Lots of Internship programs promise to give university-going candidates a glimpse of what it is like to work in the real world. Especially in their fields of study. While in many cases they may get to work on real project for their short time partnered with an employee, build spreadsheets, maintain systems or processes that employees have no desire to do, or in the worst cases become glorified gophers – I have a much different view of how these things should go.
Every year I sponsor a special program for internships that is aimed at building leadership skills, focuses on self-direction, driving technical depth, and ultimately building actual products or capabilities that will actually be used by the firm itself.
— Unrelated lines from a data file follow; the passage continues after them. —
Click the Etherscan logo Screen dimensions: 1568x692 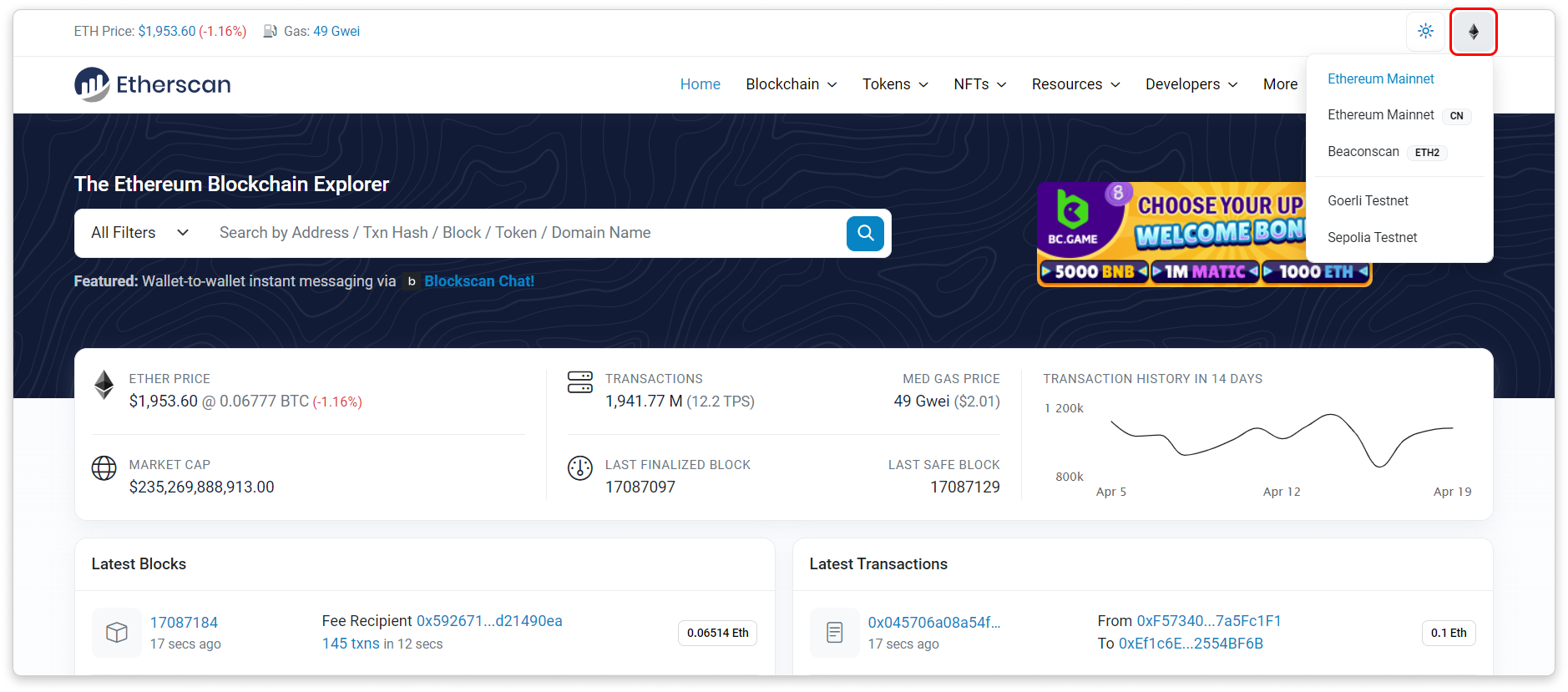[x=152, y=84]
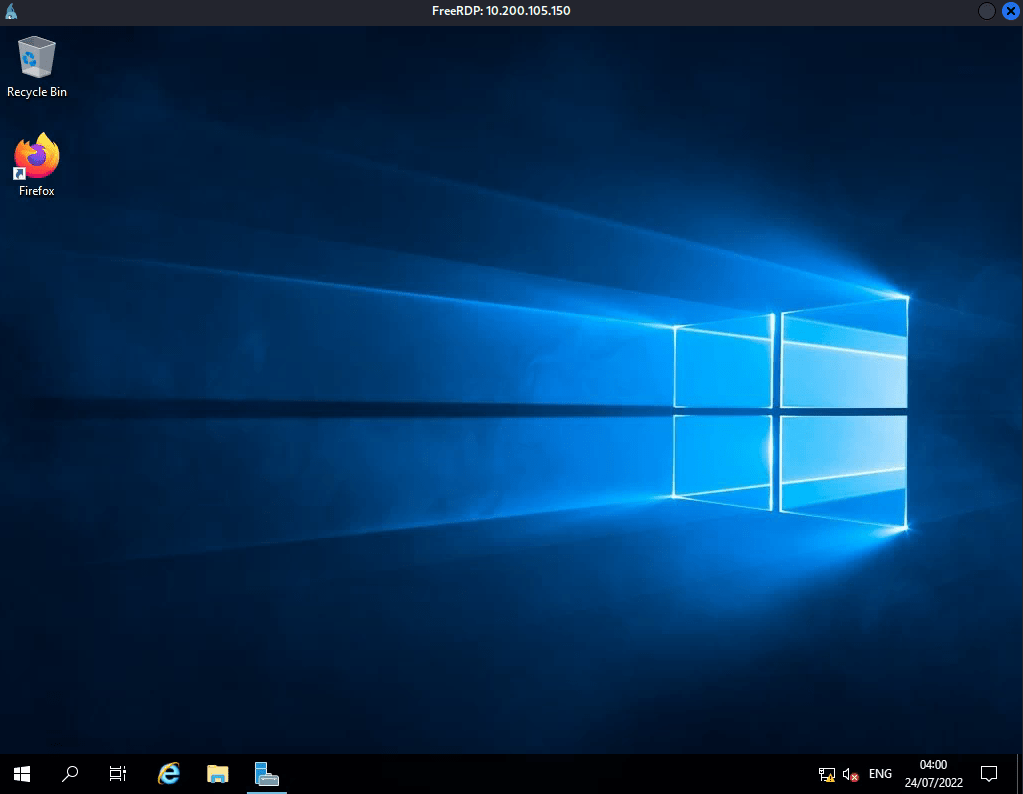Open the FreeRDP window menu icon
The height and width of the screenshot is (794, 1023).
[x=12, y=11]
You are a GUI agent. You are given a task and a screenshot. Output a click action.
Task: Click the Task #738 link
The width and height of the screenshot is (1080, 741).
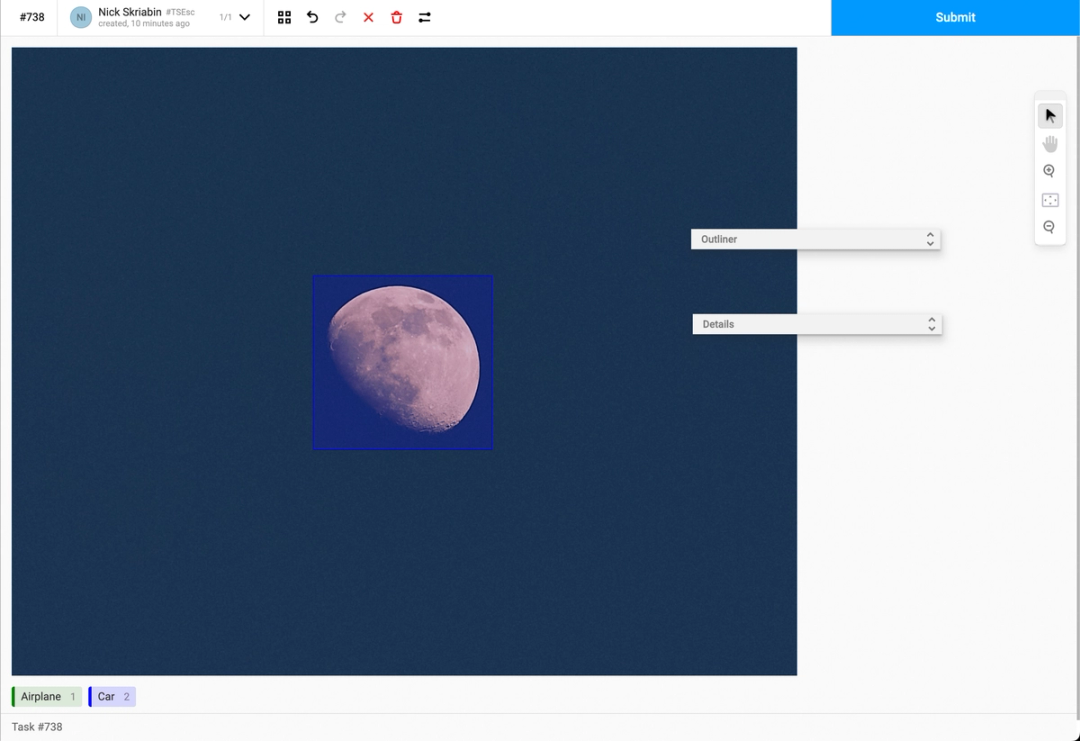pos(36,726)
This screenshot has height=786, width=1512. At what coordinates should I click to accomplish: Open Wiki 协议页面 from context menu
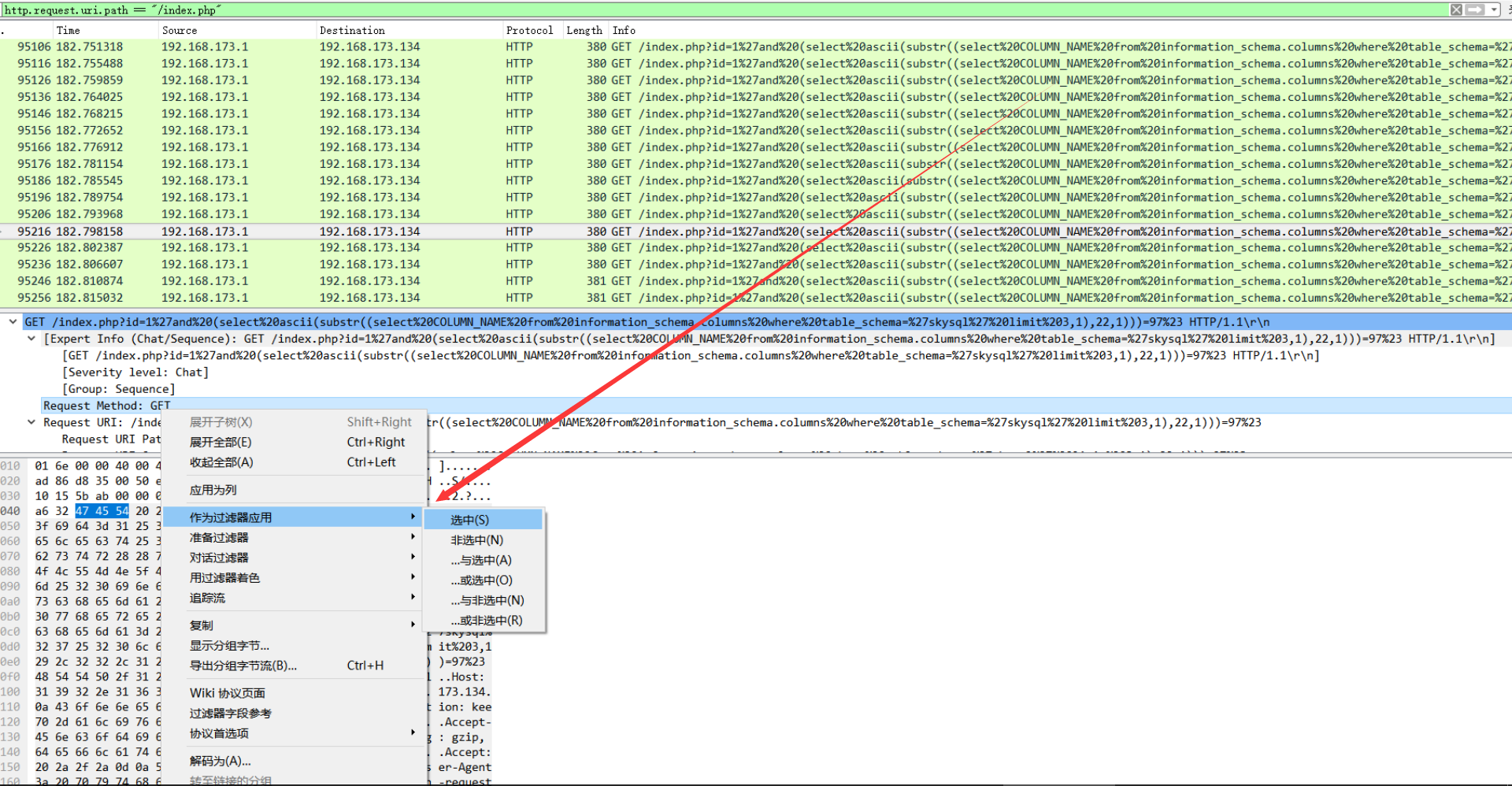coord(227,693)
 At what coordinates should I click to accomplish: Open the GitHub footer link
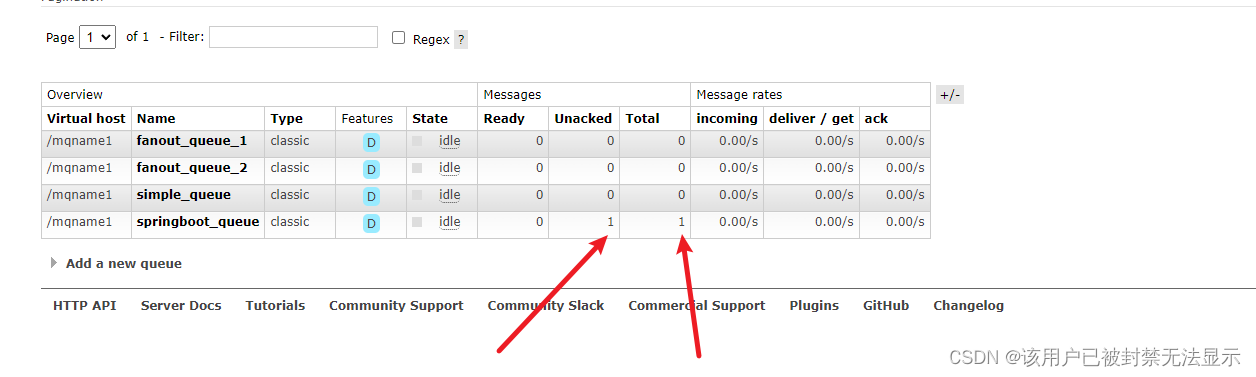click(886, 305)
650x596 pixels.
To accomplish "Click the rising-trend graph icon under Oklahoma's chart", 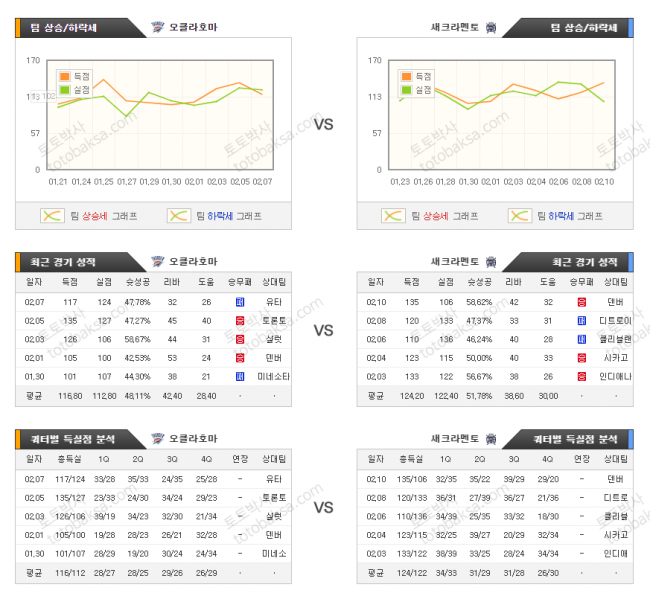I will click(x=52, y=215).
It also exposes them to the realities of corporate life. In addition to the technical difficulties to get their projects done, they truly have to figure out how to navigate the corporate organization. They run into time-wasters, energy vampires, all talk no-action types, and many of the archetypes one would find in a real job…And I make them do it alone. Sure I offer them a bit of a safety net, such as technical assistance, offer folks who can be escalated to to overcome difficult hurdles, and the like. But each difficult project is theirs to deliver. Theirs to manage. To some this sounds scary. To others maybe fun. The one thing it is not…is easy.
For 2019 there were a few different projects associated with group of amazing and talented rock stars. One project had the requirement to build a portal and report engine to manage the usage of our cross-provider cloud environments and cost breakdowns by business units, There was a project designed to show more veteran/non-cloud savvy developers how easy it was to build apps in the cloud with 100 lines of code. My favorite of these applets was one to actually track the actual direction of I-75 Northwest Express Tollway in Atlanta that used machine learning to view current photos of the ramp gates,determined the direction of traffic, and gave you a confidence score of its direction. Why? Because apparently its too hard for the Department of Transportation in Georgia to actually post this information anywhere. Care to see it? Its located Here. If you live up that way you may want to book mark it to plan your rides to and from work or into the city.
But the biggest/most complex project by far was an application that ingested Social Media posts about the various products and services of the firm, determined the post’s sentiment (Positive/Neutral/Negative), determined the velocity of those posts, and created operational alerts (to Marketing and Tech Operations) within the organization to augment or inform overall platform availability measures already in place. To do this they had to use AWS, S3 Buckets, Natural Language Processing, Manage incredibly large datasets, munge those data sets, interface with public and private APIs, HTML/CSS, integration into internal queuing and messaging systems along with traditinal email alerts. There were of course other technologies involved but I wont bore you with all those details. The important thing is that it was these young rock stars who designed / project managed / coded / documented and ultimately delivered a final product for the firm all in the span of about 10 weeks. There were other distractions as well. We forced them all to get Splunk certified in their free time, we exposed them to the technical leadership of the company where we provided a bunch of Q/A time, provided career guidance, reviewed and critiqued their resumes, and lots of other things to distract them from their efforts.
What is amazing is what these folks have accomplished. If I am being honest the project I scoped out for them turned out to be bigger than I had originally intention-ed. This stretched the team pretty far. At the project-end wrap up meeting it was pretty clear that each of the participants had to essentially learn and develop new skills during the internship to accomplish the task.
What made it more enjoyable was that it truly was a crazy cast of characters and personalities. I just wanted to thank each of you for leaving me with an indelible set of memories in my mind. You are amazing, massively employable, and if you ever need a job – You know who to call!